The first two work as expected. I expect the last one to return the list ['FOO', 'BAR'] matching words without the "$" character. Because it's a special character, I've tried various ways to escape it but haven't found the right solution.

Answer 1

You actually need to fix the pattern in the following way:

\b(?<!\$)\w+

See the Python demo .

The reason is that \b(?!\$)\w+ is equal to \b\w+ since $ cannot be matched with \w , so no need to restrict the first char matched with \w with the (?!\$) negative lookahead. You need to restrict the char that comes immediately before the first char matched wit \w , and that is done with a negative lookbehind , here, (?<!\$) .

import re
text = "$FOO FOO $BAR BAR"
print(re.findall(r"\b(?<!\$)\w+", text))
# > ['FOO', 'BAR']

Now, as you say (?<=^)(??\$)\w+|(?<=\s)(?!\$)\w+ works for you, you can now see that you may safely remove the lookaheads from the regex as they do not do anything meaningful, and the regex becomes (?<=^)\w+|(?<=\s)\w+ . This expression can be shrunk further into a slim (?<!\S)\w+ pattern that matches any one or more word chars that are immediately preceded with start of string or a whitespace.

Answer 2

Thanks to Charles for putting me on the right track.
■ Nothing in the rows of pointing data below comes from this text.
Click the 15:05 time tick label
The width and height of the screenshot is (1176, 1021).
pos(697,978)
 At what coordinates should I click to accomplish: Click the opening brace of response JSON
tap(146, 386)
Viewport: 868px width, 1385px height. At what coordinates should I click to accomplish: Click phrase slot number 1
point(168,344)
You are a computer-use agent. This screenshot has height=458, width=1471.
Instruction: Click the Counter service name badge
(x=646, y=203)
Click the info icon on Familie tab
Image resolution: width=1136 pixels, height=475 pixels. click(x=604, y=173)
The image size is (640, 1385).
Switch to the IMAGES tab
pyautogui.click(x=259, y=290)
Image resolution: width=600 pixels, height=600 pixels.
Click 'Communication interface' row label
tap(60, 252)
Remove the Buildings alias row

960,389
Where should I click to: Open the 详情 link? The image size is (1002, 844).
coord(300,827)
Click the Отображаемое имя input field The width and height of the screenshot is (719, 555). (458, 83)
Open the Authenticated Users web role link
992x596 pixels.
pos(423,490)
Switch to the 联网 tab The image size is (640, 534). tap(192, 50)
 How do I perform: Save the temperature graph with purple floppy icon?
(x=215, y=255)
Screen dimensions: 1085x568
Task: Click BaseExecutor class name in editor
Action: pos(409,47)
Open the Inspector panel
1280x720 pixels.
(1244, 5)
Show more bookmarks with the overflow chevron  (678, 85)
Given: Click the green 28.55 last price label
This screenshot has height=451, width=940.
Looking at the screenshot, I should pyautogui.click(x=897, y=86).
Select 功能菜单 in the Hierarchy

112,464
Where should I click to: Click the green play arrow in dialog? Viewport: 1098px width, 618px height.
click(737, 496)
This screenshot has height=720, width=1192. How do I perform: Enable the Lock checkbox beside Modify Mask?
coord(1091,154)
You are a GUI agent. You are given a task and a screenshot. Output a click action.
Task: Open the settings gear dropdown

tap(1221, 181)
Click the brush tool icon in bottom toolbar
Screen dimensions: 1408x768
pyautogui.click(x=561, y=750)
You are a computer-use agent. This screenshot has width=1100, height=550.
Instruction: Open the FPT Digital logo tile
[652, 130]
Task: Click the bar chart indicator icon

I had an incorrect understanding of how boundary characters function.

import re
text = "FOO $FOO FOO $BAR BAR"


re.findall('(?<=^)(?!\$)\w+|(?<=\s)(?!\$)\w+', text)
> ['FOO', 'FOO', 'BAR']

Replacing \b with a negative look-behind that matched a space or the beginning of a string gives the desired output.